Notwithstanding we stood our ground and signalled our intent on the battlefield with our war cry – the Haka.

The frog-likes were unmoved standing almost on top of us and breathing garlic fumes straight at us….the choking among the crew grew louder. Well it would do, what with the foul air and the garlic ….but I digress.

How proud I was of this team fairly bristling with proud New Zealand names like Rokocoko, Muliaina, Sivivatu, So’oialo….they fairly roll off the tongue. Mind you when we took the lead they converted to Clingons but alas the frog-likes weren’t having any of it.

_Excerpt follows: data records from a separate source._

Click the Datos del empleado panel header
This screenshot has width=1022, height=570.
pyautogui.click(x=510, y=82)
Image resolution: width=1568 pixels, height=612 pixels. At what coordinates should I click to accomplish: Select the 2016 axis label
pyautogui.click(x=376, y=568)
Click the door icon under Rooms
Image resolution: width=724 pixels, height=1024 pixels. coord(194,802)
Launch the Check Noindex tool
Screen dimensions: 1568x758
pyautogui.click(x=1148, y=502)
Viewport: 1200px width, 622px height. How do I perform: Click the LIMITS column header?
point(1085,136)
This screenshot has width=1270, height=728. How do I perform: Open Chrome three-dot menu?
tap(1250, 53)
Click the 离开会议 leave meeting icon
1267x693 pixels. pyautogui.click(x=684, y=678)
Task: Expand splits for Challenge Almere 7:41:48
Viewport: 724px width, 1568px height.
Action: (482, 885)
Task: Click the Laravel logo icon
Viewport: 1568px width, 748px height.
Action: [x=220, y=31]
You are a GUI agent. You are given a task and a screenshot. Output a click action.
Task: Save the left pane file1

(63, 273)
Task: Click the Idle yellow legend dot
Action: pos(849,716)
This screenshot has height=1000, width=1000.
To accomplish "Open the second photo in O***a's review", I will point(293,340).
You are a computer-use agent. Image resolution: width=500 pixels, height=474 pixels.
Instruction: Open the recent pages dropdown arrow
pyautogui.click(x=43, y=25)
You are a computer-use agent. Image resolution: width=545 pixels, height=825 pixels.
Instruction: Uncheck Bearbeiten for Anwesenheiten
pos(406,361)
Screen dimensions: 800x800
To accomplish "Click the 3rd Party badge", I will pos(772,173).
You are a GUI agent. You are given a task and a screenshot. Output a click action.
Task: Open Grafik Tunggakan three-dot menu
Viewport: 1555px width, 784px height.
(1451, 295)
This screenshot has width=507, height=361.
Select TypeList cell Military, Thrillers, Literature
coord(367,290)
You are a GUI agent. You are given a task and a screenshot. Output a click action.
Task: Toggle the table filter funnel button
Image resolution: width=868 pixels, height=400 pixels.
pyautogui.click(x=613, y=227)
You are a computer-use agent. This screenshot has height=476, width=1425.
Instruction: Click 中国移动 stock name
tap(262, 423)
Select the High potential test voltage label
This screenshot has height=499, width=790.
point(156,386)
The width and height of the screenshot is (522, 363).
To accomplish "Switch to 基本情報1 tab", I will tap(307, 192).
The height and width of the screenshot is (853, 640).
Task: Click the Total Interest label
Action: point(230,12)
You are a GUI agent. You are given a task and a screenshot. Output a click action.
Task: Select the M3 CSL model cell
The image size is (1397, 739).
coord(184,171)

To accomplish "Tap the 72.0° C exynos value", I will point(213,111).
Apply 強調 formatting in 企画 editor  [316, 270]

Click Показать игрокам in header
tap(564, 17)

Halfway through the battle we had led 13-3 through Daniel “I’m brilliant unless there’s pressure” Carter’s two penalties and a Luke McAlister trooi (that’s how they speak) with a single Lionel Beauxis penalty for the other mob.

Then, in the second period 2 events…cough I’m growing weaker as I type…choke…cough…which never happen to anyone else – Choke…first we had a crew member incarcerated for 10 minutes….cough… choke…wheeze…and the frog-likes were…choke…cough…choke…allowed a forward pass which choke….cough gave them a try and a 2 point lead going into the…er choke….final few minutes.

Then in the last minute cough…wheeze, Lucky Luke McAlister had the chance…cough…choke…to win it with a drop goal but cough …hack…cough…he…um…choke….

(This is where the log ends – Captain McCaw must have succumbed to the garlic)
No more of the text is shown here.